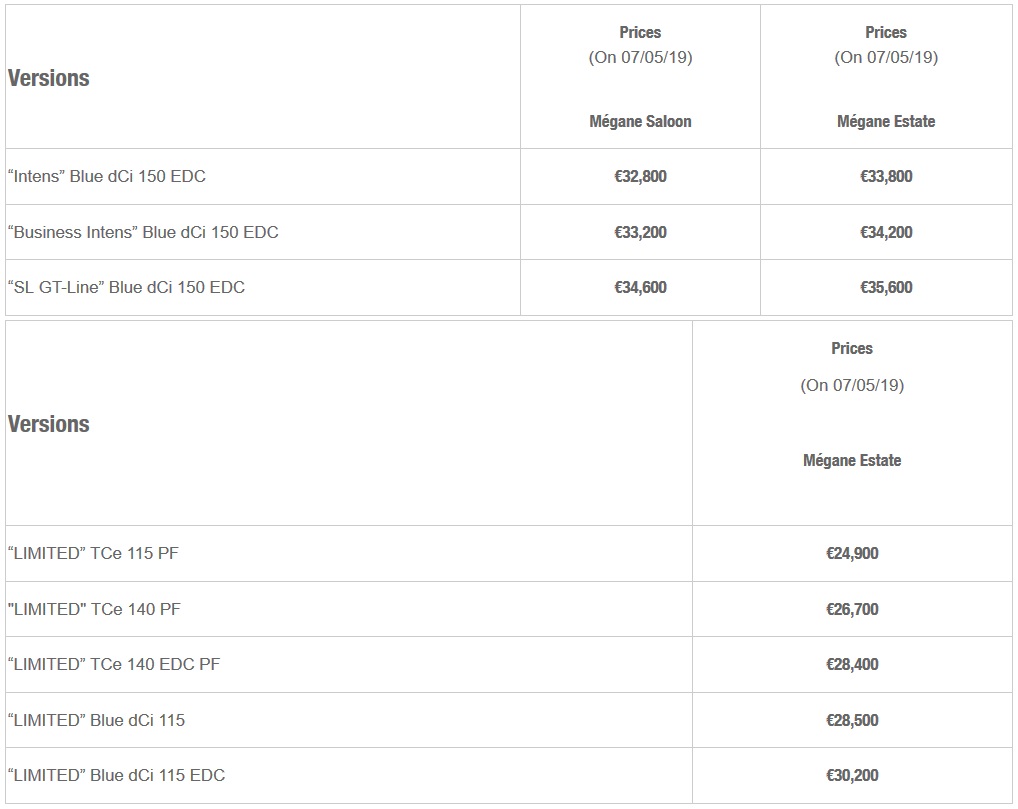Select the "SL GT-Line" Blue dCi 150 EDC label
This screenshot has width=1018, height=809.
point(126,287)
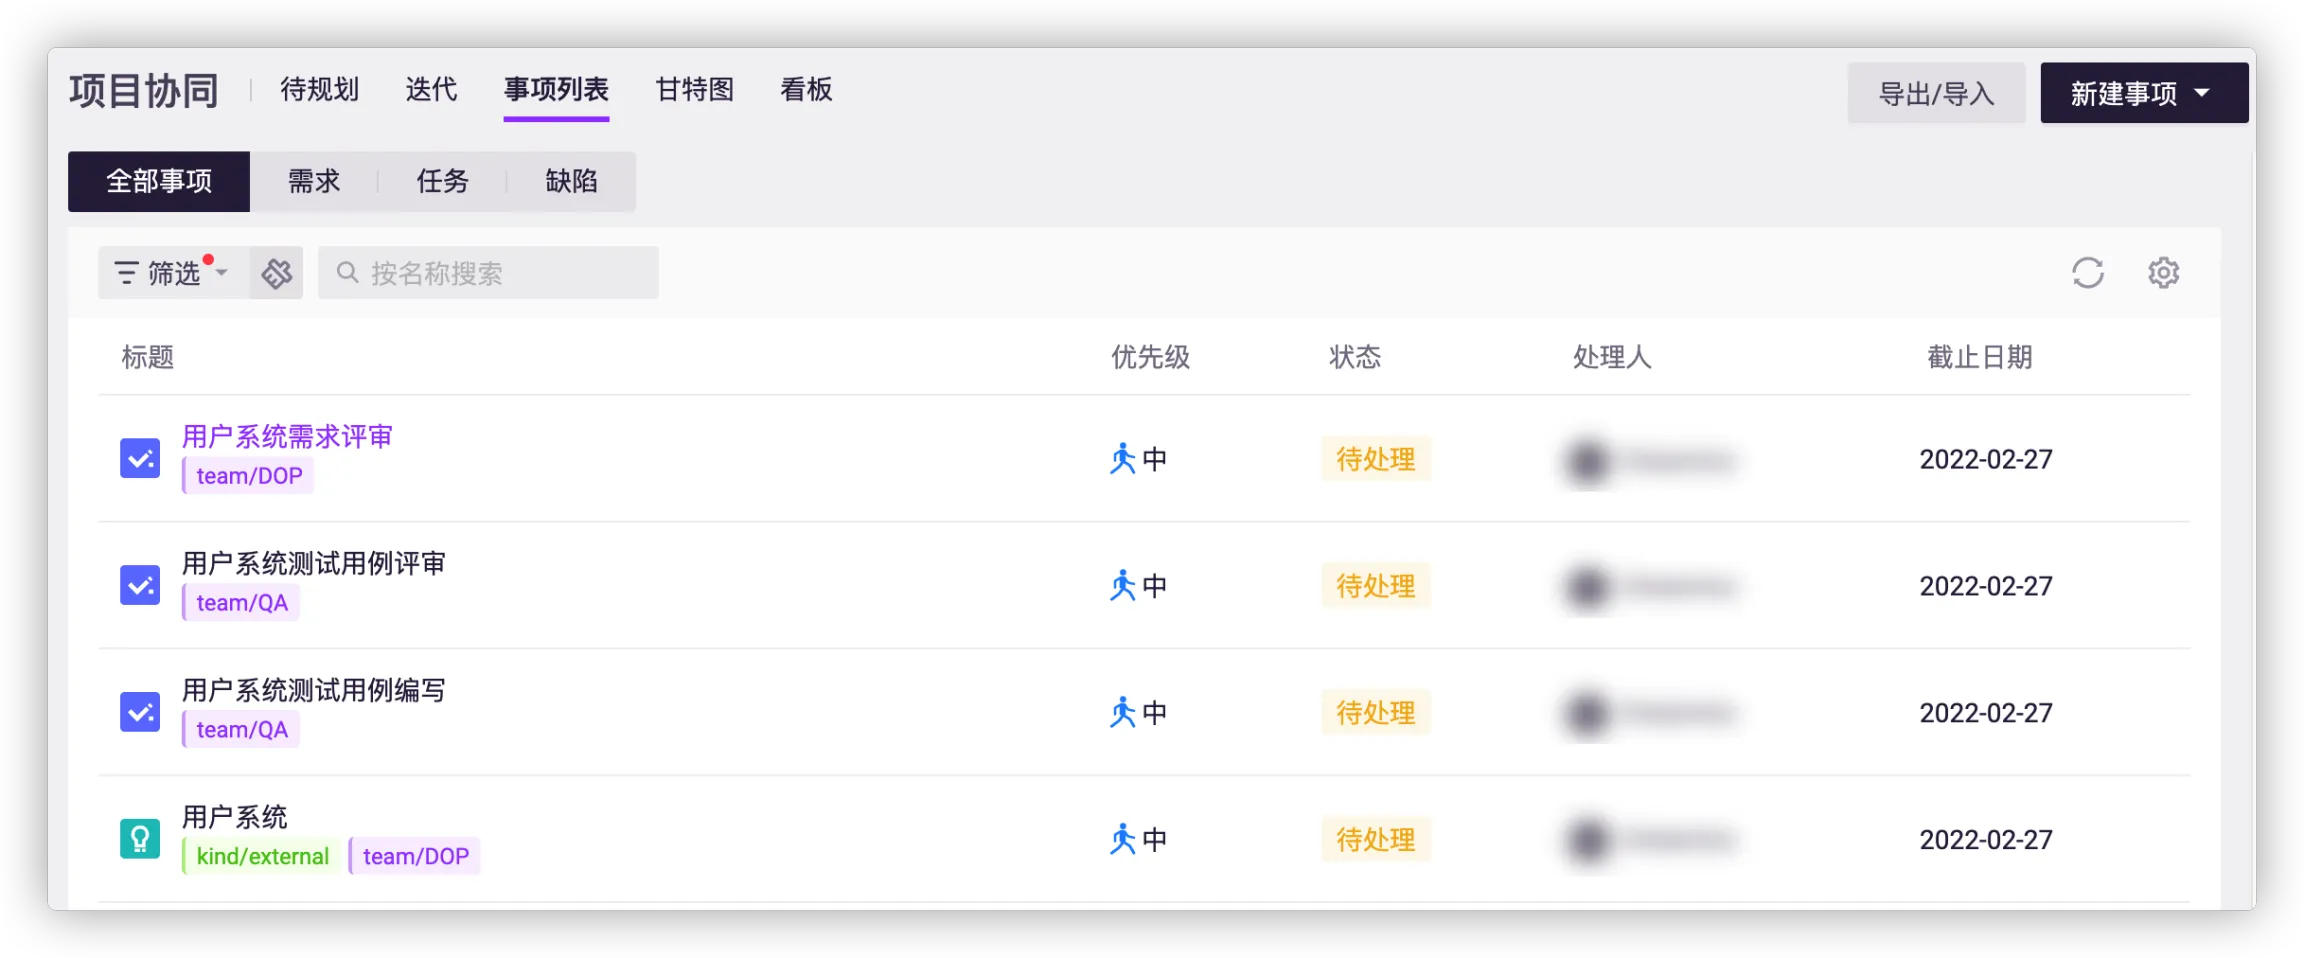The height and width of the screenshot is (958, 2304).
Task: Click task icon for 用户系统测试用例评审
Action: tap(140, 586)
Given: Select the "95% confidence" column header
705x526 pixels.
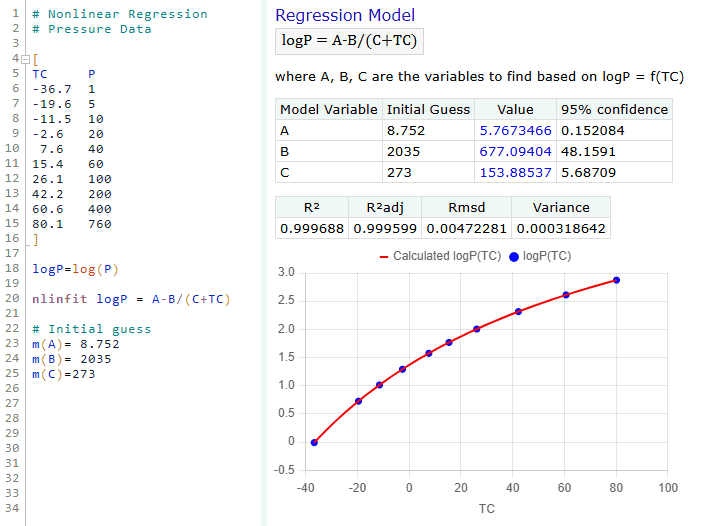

=====

* REQUIRED WORK:
Of the entries above, print exactly those lines that run from the one containing "Given: Select the" through the last line, excluding any pictures.

* ANSWER TO THE EXERCISE:
Given: Select the "95% confidence" column header
705x526 pixels.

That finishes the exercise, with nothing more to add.